■ **TASK DETAILS**: Before you return the lines below, strip out any images and keep every word as written.

■ **DATA TO USE**:
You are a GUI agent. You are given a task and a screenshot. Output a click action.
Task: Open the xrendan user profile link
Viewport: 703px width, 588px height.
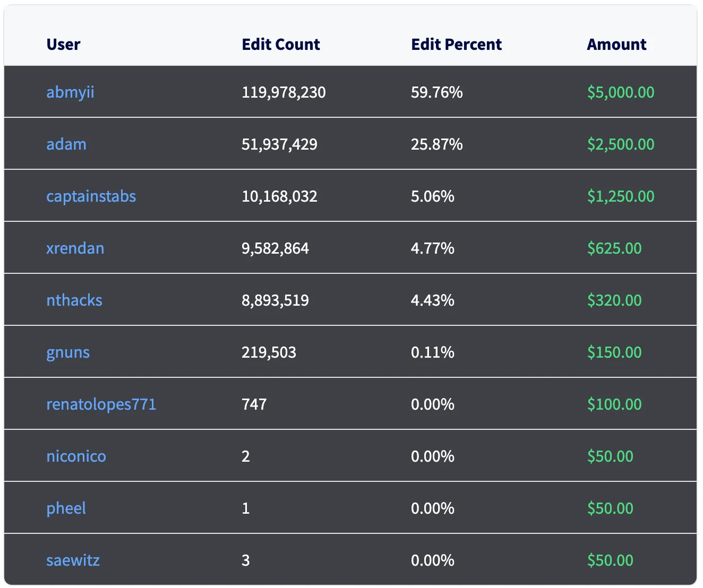[75, 248]
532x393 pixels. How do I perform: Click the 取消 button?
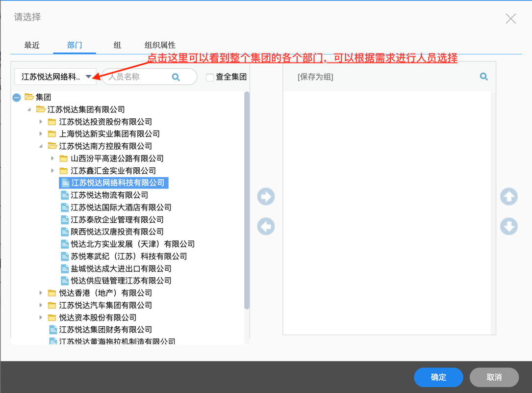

■ **REPLY**:
You are a GUI agent. You are given a task and a screenshot. Output a click action.
Task: Open the xrendan user profile link
Viewport: 703px width, 588px height.
[75, 248]
532x393 pixels. How do I perform: Click the 取消 button?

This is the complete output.